:: Source records

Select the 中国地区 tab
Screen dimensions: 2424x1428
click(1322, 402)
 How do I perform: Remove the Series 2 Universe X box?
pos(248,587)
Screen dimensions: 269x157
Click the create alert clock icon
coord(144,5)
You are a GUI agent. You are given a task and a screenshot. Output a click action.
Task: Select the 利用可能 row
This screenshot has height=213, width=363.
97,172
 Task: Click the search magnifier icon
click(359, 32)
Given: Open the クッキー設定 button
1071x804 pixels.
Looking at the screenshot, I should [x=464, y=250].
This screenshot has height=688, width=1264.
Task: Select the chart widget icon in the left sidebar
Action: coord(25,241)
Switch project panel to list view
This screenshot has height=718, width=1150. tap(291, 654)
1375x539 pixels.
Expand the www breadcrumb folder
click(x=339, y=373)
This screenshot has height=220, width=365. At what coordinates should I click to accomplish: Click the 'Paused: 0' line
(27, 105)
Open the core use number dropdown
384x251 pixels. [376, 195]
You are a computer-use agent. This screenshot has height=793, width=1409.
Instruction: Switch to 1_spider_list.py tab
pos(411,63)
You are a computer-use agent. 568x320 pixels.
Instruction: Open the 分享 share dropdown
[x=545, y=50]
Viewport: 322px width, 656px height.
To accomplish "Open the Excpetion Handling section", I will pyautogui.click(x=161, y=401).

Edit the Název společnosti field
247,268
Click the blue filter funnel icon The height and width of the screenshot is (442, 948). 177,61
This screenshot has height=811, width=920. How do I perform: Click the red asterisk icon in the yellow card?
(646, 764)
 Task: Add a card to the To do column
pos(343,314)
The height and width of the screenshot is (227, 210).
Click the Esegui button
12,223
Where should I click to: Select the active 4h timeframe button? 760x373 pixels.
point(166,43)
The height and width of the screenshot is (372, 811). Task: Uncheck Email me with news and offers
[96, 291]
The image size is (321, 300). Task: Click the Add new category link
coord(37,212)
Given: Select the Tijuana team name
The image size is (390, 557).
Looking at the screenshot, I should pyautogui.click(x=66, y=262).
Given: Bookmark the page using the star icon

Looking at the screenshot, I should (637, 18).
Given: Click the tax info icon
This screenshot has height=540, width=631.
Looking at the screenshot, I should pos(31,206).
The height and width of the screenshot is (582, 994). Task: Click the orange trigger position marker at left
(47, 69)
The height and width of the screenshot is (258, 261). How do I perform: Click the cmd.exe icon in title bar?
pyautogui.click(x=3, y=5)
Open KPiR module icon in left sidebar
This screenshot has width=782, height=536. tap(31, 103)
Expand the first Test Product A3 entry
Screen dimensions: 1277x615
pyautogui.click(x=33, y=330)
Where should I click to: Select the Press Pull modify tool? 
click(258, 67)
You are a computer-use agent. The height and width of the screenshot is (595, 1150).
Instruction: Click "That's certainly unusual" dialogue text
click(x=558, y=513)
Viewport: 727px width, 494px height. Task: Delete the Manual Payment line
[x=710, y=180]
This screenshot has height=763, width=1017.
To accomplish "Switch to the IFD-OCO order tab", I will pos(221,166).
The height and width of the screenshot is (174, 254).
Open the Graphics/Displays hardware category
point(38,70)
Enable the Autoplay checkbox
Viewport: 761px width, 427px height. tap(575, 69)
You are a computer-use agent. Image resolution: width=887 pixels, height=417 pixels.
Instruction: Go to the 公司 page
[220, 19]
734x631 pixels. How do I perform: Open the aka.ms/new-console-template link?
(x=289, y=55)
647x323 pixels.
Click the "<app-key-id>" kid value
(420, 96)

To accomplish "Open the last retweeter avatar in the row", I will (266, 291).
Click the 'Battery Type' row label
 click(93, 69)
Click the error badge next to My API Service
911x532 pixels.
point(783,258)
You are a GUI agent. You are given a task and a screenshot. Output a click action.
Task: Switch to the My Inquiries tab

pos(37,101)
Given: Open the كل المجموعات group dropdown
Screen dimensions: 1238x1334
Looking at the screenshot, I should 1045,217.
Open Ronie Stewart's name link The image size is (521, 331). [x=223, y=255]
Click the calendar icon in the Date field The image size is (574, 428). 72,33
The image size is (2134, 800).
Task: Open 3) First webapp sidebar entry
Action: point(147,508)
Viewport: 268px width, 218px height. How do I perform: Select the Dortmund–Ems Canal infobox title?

::::

**To be done**:
Render every line of the entries above as a JSON array of strings, one string per line, leaving out blank lines.

**Output of the task**:
[
  "Select the 中国地区 tab",
  "Screen dimensions: 2424x1428",
  "click(1322, 402)",
  " How do I perform: Remove the Series 2 Universe X box?",
  "pos(248,587)",
  "Screen dimensions: 269x157",
  "Click the create alert clock icon",
  "coord(144,5)",
  "You are a GUI agent. You are given a task and a screenshot. Output a click action.",
  "Task: Select the 利用可能 row",
  "This screenshot has height=213, width=363.",
  "97,172",
  " Task: Click the search magnifier icon",
  "click(359, 32)",
  "Given: Open the クッキー設定 button",
  "1071x804 pixels.",
  "Looking at the screenshot, I should [x=464, y=250].",
  "This screenshot has height=688, width=1264.",
  "Task: Select the chart widget icon in the left sidebar",
  "Action: coord(25,241)",
  "Switch project panel to list view",
  "This screenshot has height=718, width=1150. tap(291, 654)",
  "1375x539 pixels.",
  "Expand the www breadcrumb folder",
  "click(x=339, y=373)",
  "This screenshot has height=220, width=365. At what coordinates should I click to accomplish: Click the 'Paused: 0' line",
  "(27, 105)",
  "Open the core use number dropdown",
  "384x251 pixels. [376, 195]",
  "You are a computer-use agent. This screenshot has height=793, width=1409.",
  "Instruction: Switch to 1_spider_list.py tab",
  "pos(411,63)",
  "You are a computer-use agent. 568x320 pixels.",
  "Instruction: Open the 分享 share dropdown",
  "[x=545, y=50]",
  "Viewport: 322px width, 656px height.",
  "To accomplish \"Open the Excpetion Handling section\", I will pyautogui.click(x=161, y=401).",
  "Edit the Název společnosti field",
  "247,268",
  "Click the blue filter funnel icon The height and width of the screenshot is (442, 948). 177,61",
  "This screenshot has height=811, width=920. How do I perform: Click the red asterisk icon in the yellow card?",
  "(646, 764)",
  " Task: Add a card to the To do column",
  "pos(343,314)",
  "The height and width of the screenshot is (227, 210).",
  "Click the Esegui button",
  "12,223",
  "Where should I click to: Select the active 4h timeframe button? 760x373 pixels.",
  "point(166,43)",
  "The height and width of the screenshot is (372, 811). Task: Uncheck Email me with news and offers",
  "[96, 291]",
  "The image size is (321, 300). Task: Click the Add new category link",
  "coord(37,212)",
  "Given: Select the Tijuana team name",
  "The image size is (390, 557).",
  "Looking at the screenshot, I should pyautogui.click(x=66, y=262).",
  "Given: Bookmark the page using the star icon",
  "Looking at the screenshot, I should (637, 18).",
  "Given: Click the tax info icon",
  "This screenshot has height=540, width=631.",
  "Looking at the screenshot, I should pos(31,206).",
  "The height and width of the screenshot is (582, 994). Task: Click the orange trigger position marker at left",
  "(47, 69)",
  "The height and width of the screenshot is (258, 261). How do I perform: Click the cmd.exe icon in title bar?",
  "pyautogui.click(x=3, y=5)",
  "Open KPiR module icon in left sidebar",
  "This screenshot has width=782, height=536. tap(31, 103)",
  "Expand the first Test Product A3 entry",
  "Screen dimensions: 1277x615",
  "pyautogui.click(x=33, y=330)",
  "Where should I click to: Select the Press Pull modify tool? ",
  "click(258, 67)",
  "You are a computer-use agent. The height and width of the screenshot is (595, 1150).",
  "Instruction: Click \"That's certainly unusual\" dialogue text",
  "click(x=558, y=513)",
  "Viewport: 727px width, 494px height. Task: Delete the Manual Payment line",
  "[x=710, y=180]",
  "This screenshot has height=763, width=1017.",
  "To accomplish \"Switch to the IFD-OCO order tab\", I will pos(221,166).",
  "The height and width of the screenshot is (174, 254).",
  "Open the Graphics/Displays hardware category",
  "point(38,70)",
  "Enable the Autoplay checkbox",
  "Viewport: 761px width, 427px height. tap(575, 69)",
  "You are a computer-use agent. Image resolution: width=887 pixels, height=417 pixels.",
  "Instruction: Go to the 公司 page",
  "[220, 19]",
  "734x631 pixels. How do I perform: Open the aka.ms/new-console-template link?",
  "(x=289, y=55)",
  "647x323 pixels.",
  "Click the \"<app-key-id>\" kid value",
  "(420, 96)",
  "To accomplish \"Open the last retweeter avatar in the row\", I will (266, 291).",
  "Click the 'Battery Type' row label",
  " click(93, 69)",
  "Click the error badge next to My API Service",
  "911x532 pixels.",
  "point(783,258)",
  "You are a GUI agent. You are given a task and a screenshot. Output a click action.",
  "Task: Switch to the My Inquiries tab",
  "pos(37,101)",
  "Given: Open the كل المجموعات group dropdown",
  "Screen dimensions: 1238x1334",
  "Looking at the screenshot, I should 1045,217.",
  "Open Ronie Stewart's name link The image size is (521, 331). [x=223, y=255]",
  "Click the calendar icon in the Date field The image size is (574, 428). 72,33",
  "The image size is (2134, 800).",
  "Task: Open 3) First webapp sidebar entry",
  "Action: point(147,508)",
  "Viewport: 268px width, 218px height. How do I perform: Select the Dortmund–Ems Canal infobox title?"
]